Scovia Nakawooya’s baby died inside her as she struggled to reach a hospital on foot to give birth. She died hours later – one of at least seven women in labour to become casualties of Uganda’s Covid-19 lockdown, a rights group said.
Fearful that the viral pandemic could overwhelm already overburdened hospitals, authorities have banned private transport without special authorisation. But in a poor country with few ambulances, the travel ban can be deadly for some.
The Women’s Pro Bono legal initiative, a human rights group in Uganda, says seven women in labour and two babies have died because they were forced to walk to hospital to give birth. The Ministry of Health said it was investigating the reports and could not comment yet.
The government ban on private transport in place since March 30 includes people suffering medical emergencies. But public health officials say barring vehicles from the road is making it hard for patients and personnel to reach medical facilities. With public ambulances scarce, Ugandans typically reach hospital in private vehicles, but now need special permits to drive from resident district commissioners.
There is no central number to call and only one or two officials can authorise a journey in each of Uganda’s 134 districts. Many commissioners have not shared their numbers or do not answer, citizens have complained in local media. Nakawooya’s family had no idea who to call as she writhed in pain on April 3. Her husband begged drivers to take her to a hospital a mile and a half away. Grace Nagawa, the couple’s 19-year-old daughter, wept as she described her mother’s 90-minute struggle to reach help. “Sometimes she would stop, bend and put her hand on her thigh to support her body, just to rest a bit,” Nagawa said.
A doctor who examined Nakawooya at the BMC Medical Centre said she appeared to be suffering a premature separation of the placenta from the uterus. She died at the medical centre the next morning.

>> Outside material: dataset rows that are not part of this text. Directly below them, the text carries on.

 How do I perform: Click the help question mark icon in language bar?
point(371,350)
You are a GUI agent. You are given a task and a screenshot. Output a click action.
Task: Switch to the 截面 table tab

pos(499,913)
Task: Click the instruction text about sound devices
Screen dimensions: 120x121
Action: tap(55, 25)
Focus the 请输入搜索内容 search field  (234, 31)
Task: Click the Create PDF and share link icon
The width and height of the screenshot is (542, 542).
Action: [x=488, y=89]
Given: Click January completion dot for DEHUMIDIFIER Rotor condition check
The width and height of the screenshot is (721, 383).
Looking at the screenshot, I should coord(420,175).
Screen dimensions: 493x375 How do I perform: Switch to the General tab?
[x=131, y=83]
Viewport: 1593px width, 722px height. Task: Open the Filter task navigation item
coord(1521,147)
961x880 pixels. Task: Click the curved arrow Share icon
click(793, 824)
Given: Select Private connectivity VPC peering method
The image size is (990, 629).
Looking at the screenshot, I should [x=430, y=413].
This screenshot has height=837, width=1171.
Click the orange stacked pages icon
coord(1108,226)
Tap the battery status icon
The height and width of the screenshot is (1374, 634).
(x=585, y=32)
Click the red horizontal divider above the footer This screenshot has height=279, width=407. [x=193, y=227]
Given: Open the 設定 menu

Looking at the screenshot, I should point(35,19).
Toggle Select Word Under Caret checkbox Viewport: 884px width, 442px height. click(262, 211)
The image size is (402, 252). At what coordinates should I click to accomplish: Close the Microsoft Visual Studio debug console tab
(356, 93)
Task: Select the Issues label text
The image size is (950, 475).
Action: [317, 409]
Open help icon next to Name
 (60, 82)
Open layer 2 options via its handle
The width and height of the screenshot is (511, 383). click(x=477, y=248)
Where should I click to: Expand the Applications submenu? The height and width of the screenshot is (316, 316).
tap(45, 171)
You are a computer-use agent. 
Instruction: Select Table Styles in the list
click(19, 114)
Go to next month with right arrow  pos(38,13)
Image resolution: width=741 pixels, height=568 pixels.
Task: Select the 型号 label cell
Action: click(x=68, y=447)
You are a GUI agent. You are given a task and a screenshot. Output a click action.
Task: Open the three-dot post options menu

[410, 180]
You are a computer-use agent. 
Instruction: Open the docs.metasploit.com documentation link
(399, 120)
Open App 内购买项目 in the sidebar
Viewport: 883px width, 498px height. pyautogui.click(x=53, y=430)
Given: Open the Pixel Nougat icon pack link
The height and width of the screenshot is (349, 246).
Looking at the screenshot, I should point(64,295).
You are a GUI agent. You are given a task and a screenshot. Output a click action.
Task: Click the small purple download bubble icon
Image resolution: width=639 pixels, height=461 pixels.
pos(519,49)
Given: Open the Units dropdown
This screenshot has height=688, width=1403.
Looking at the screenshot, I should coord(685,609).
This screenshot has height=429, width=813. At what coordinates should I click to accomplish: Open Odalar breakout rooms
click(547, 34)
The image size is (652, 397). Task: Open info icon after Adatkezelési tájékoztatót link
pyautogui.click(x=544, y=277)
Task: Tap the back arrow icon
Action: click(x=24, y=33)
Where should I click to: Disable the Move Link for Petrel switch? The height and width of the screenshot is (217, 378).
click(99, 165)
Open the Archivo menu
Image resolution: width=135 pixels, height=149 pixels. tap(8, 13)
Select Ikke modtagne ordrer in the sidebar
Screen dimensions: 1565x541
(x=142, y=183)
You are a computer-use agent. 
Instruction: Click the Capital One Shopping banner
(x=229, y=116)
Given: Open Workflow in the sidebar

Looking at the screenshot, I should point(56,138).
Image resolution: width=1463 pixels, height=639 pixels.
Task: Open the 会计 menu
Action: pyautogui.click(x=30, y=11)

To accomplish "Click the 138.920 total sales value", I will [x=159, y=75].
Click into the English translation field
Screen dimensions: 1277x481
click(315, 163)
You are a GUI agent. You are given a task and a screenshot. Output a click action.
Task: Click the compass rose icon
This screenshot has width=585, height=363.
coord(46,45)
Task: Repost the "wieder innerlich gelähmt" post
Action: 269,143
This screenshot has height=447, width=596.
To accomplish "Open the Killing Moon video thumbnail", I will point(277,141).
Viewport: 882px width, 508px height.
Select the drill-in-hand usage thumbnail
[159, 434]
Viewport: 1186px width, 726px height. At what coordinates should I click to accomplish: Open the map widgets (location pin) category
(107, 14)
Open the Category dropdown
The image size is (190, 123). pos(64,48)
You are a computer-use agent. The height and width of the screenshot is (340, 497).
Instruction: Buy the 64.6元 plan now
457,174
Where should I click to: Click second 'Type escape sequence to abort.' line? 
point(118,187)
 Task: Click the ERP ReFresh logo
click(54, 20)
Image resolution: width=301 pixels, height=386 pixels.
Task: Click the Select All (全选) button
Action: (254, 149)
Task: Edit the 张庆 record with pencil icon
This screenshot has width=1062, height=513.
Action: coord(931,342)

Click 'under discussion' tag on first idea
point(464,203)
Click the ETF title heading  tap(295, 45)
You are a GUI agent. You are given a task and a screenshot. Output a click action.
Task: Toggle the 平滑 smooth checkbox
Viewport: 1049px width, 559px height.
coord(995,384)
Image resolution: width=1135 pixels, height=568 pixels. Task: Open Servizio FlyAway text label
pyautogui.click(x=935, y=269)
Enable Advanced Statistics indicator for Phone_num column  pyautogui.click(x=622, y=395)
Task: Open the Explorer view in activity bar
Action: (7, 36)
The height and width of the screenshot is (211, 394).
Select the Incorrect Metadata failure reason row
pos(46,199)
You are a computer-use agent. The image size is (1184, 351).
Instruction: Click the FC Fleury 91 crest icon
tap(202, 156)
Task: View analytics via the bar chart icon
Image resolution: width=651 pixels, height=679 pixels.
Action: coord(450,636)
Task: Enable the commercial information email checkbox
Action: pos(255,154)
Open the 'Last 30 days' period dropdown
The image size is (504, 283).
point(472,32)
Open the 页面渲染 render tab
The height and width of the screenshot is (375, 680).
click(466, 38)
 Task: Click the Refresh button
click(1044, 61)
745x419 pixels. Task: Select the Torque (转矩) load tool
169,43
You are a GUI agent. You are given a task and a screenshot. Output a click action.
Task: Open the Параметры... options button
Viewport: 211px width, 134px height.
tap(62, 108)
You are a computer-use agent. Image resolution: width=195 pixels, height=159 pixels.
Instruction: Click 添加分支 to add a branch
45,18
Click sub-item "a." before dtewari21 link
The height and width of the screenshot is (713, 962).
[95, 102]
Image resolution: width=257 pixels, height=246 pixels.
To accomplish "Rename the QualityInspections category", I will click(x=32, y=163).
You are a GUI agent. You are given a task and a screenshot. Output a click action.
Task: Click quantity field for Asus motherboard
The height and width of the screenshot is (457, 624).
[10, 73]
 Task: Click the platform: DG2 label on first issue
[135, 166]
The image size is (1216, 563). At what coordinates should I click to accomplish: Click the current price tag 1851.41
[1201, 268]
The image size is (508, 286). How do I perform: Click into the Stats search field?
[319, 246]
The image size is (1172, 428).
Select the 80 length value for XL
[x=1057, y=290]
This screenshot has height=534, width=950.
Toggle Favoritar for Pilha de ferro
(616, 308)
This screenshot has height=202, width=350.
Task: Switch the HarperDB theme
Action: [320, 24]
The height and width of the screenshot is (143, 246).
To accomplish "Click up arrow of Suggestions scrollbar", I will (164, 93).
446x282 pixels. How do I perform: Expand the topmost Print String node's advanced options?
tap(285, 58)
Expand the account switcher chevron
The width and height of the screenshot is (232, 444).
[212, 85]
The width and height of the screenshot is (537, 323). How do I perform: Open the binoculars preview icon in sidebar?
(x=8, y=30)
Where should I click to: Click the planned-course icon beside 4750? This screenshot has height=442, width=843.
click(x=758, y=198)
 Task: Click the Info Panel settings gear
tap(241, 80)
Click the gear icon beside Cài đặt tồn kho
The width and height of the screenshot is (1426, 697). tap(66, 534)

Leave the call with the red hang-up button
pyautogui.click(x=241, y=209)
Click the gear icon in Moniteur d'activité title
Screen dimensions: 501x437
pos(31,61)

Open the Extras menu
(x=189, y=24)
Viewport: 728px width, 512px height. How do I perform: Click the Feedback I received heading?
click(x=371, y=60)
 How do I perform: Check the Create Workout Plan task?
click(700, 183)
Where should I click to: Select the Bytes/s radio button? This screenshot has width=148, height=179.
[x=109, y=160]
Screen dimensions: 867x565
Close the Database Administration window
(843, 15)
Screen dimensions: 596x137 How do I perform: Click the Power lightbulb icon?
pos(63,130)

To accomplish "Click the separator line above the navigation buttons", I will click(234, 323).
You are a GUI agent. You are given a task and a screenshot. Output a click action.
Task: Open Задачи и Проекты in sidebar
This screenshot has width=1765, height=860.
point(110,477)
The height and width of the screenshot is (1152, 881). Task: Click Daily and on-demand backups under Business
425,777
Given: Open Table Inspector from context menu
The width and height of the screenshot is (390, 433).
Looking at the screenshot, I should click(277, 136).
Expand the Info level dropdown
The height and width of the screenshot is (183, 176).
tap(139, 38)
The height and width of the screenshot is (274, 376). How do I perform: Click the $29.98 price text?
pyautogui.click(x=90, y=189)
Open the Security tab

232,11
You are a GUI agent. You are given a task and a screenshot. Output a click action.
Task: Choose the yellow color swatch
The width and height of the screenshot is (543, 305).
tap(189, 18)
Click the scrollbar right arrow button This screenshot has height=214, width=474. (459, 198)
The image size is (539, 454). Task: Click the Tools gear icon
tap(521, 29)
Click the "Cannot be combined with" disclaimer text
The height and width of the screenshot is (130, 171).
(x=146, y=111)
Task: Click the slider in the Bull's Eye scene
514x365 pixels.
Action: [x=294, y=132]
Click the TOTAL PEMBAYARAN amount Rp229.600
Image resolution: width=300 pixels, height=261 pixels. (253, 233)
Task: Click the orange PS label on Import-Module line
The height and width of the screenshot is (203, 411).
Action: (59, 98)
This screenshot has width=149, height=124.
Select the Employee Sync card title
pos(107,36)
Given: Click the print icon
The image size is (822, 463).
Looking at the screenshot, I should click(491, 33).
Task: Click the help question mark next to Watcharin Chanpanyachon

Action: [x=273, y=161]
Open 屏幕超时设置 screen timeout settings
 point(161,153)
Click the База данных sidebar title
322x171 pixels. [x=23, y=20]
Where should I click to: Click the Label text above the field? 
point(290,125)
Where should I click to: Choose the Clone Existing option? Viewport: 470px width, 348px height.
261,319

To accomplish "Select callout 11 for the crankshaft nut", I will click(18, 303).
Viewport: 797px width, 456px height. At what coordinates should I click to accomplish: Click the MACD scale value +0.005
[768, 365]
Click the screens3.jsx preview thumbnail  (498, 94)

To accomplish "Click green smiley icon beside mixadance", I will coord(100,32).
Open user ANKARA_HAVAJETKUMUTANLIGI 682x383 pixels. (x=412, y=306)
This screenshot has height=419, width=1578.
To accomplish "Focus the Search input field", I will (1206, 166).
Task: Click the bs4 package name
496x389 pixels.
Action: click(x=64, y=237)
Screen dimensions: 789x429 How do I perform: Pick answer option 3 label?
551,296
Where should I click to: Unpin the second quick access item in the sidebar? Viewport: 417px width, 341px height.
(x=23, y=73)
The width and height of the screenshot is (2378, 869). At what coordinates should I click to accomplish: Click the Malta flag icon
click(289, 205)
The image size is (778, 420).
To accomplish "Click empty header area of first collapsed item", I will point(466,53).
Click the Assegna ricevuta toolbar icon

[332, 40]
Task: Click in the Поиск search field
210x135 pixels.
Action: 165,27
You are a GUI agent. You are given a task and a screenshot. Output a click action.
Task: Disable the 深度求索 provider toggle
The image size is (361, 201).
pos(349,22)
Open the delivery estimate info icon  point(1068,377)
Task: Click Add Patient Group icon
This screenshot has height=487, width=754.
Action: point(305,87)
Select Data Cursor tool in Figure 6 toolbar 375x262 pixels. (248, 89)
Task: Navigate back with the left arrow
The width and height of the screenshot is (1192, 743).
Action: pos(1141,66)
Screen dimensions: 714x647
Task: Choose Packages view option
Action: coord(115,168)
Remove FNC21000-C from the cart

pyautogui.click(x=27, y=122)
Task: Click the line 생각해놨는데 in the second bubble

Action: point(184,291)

The six other reports of women who died in labour because they could not reach a hospital included one in Wakiso, where police drove a woman in labour to hospital after she bled heavily all night, but she died anyway. In Alebtong district, two babies died in childbirth, although their mothers survived. And in Kenya, the family of a motorbike taxi driver said police beat him to death when he violated a Covid-19 curfew on March 27 to take a woman in labour to hospital.